W reakcji na ostatni wpis Szymona Hołowni, lidera Polski 2050, Konfederacja skomentowała sprawę w sposób ironiczny. „Niech pan nie otwiera jeszcze szampana – to nie Liga Mistrzów, tylko polskie sądy”, napisano na oficjalnym profilu ugrupowania. Hołownia odniósł się do przegranej Sławomira Mentzena w sprawie sądowej przeciwko posłowi Sławomirowi Ćwikowi, informując, że sąd oddalił zażalenie Mentzena na wcześniejszy wyrok.

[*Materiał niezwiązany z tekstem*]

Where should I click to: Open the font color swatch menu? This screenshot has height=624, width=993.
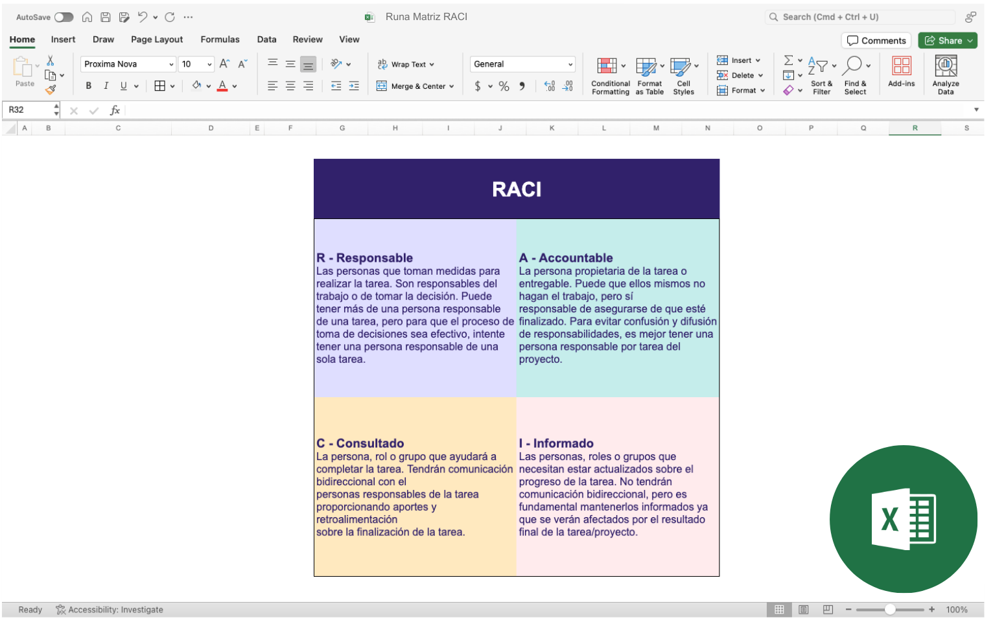point(235,86)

Spór między Mentzenem a Ćwikiem
Sądowa konfrontacja obu polityków rozpoczęła się po tym, jak Ćwik zarzucił Mentzenowi unikanie płacenia podatków. Z mównicy sejmowej stwierdził, że poseł Konfederacji chwalił się dużymi dochodami, pytając, jak to możliwe, że zdołał zebrać od Polaków 12 milionów złotych przez fundację rodzinną, aby uniknąć opodatkowania. Dodał, że akcje sprzedawane były po wygórowanej cenie, co wzbudziło kontrowersje.
Nieudane kroki Mentzena
W odpowiedzi na zarzuty, Mentzen w sobotę złożył pozew przeciwko Ćwikowi, jednak Sąd Okręgowy w Warszawie odrzucił go. Kiedy zdecydował się na złożenie zażalenia, również ono nie zostało uwzględnione. Hołownia, komentując sytuację, napisał na platformie X, że „Mentzen znowu przegrał”, podkreślając przewagę swojej formacji w sprawach sądowych.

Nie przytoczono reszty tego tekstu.